Forum Discussion
UDP Datagram LB
- Feb 24, 2023
hello,
FYI, I solved this problem with a simple stateless VS: K13675
Thank you all
Where are you checking the stats? F5 or splunk? Also is this a live stat or is is a cumulative counter?
What I wanted to point out is that datagramLB changes load balancing behvior, and while "standard" UDP profile keeps track of UDP connection and forwards all packets of the same connection to the same destination, this is no longer true with DLB -- meaning that if a syslog message is split into multiple UDP packets you might end up with some of them being balanced to one pool member and other packets of the same flow being balanced to the second pool member.
I thought that this could be a possible problem, as one splunk server might not be able to reconstruct the full syslog message due to part of it being sent to the other server -- and possibly discarding/not logging the "incomplete" packets.
Thank you it's clear
I checked the stats on splunk, cumulative counter (per minute), but it's the same splunk request.
In the splunk graph I see when I change the UDP profile that the number of logs is divided /5 or more
if we can't recover the integrity of the logs, in this case, I don't understand the point of the option "Datagram LB" !
I am interested in another solution to fairly share the logs on the splunk servers
Thanks!
- Kai_WilkeJan 29, 2023MVP
Hi Cpt_Rl_F5,
The loss could be also be a problem with snat port allocations.
A syslog-originator may open a single UDP connection to the syslog-collector and send multiple subsequent messages where each message is carried in a single UDP datagram.

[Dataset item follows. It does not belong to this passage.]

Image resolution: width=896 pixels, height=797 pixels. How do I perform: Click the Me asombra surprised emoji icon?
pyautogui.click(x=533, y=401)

When enabling UDP-Datagram-LB your LTM would treat each arriving UDP datagram as a new UDP connection flow and will maintain the flow, LB decission, SNAT allocations independently of previously received UDP datagrams.

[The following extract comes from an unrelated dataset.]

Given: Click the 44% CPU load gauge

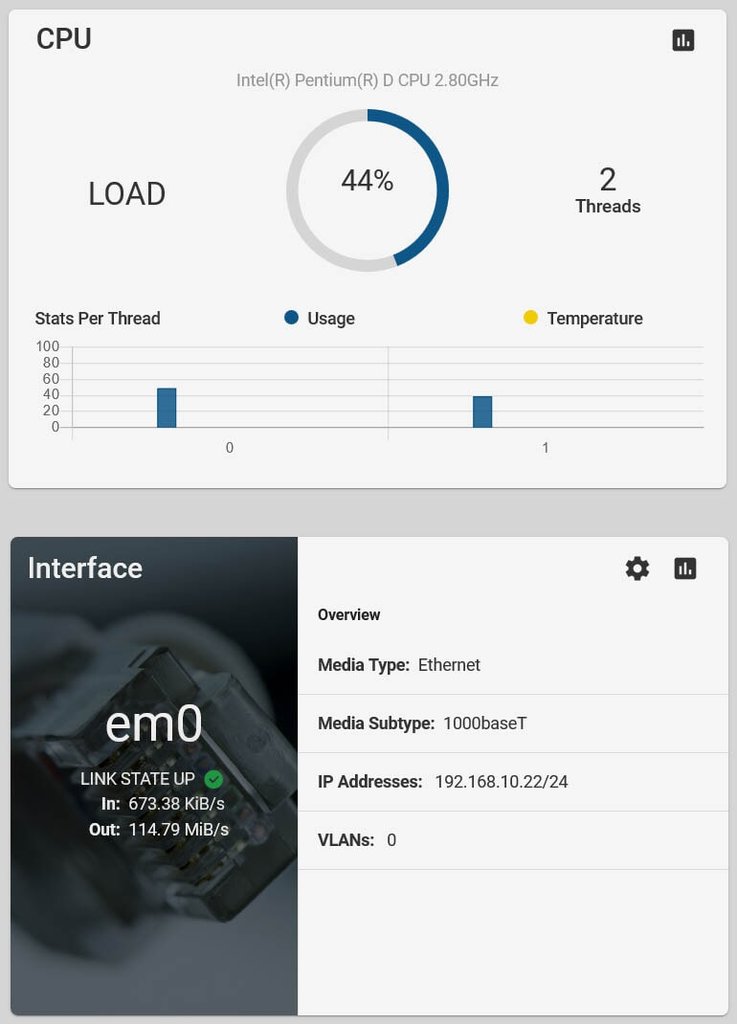Looking at the screenshot, I should tap(367, 190).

This behavior may drain your SNAT pools very quick resulting in SNAT pool port allocation errors causing packet loses (See K33355231 for more details)
To avoid such snat exhaustions you may either deploy bigger snat pools or simply ignore the "Important" recommendation of K3605:
"Important: With UDP Datagram LB set to Enabled, if you also set the Timeout to Immediate, UDP response traffic is forwarded to the client using the origin server's source IP address and port. As a result, response traffic may not appear to have originated from the virtual server to which the request was sent, and traffic disruption may occur when a client and/or routing expects the UDP source IP address to be the address other than the origin server. You can avoid this issue by setting the timeout to a value other than Immediate whenever possible."

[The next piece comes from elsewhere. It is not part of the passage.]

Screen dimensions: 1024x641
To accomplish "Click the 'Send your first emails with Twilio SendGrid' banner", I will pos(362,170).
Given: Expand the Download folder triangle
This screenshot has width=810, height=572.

... and set the timeout well-knowing to "Immediate" to allow the individual UDP Datagrams to timeout immediately allowing them to basically share UDP sockets.
Syslog is a simplex protocol, so a originator will never get any answers back from the collector anyway. No need to maintain any timeouts for responses for syslog...
Cheers, Kai
- boneyardJan 29, 2023MVP
cpt_ri_F5 wrote:
if we can't recover the integrity of the logs, in this case, I don't understand the point of the option "Datagram LB" !
If the previous assumption are true, something which you might want to confirm before going in other directions, then this might not be the right choice in this case. But that option might help people with other UDP load balance challenges.
You can keep using the default profile, perhaps with a little lower time out and see which load balancing algorithm get a similar job done. Least Connections would be an interesting to check. Keep in mind that a full 50% / 50% sounds nice, but is it really that bad when it's 60% / 40% on the long run.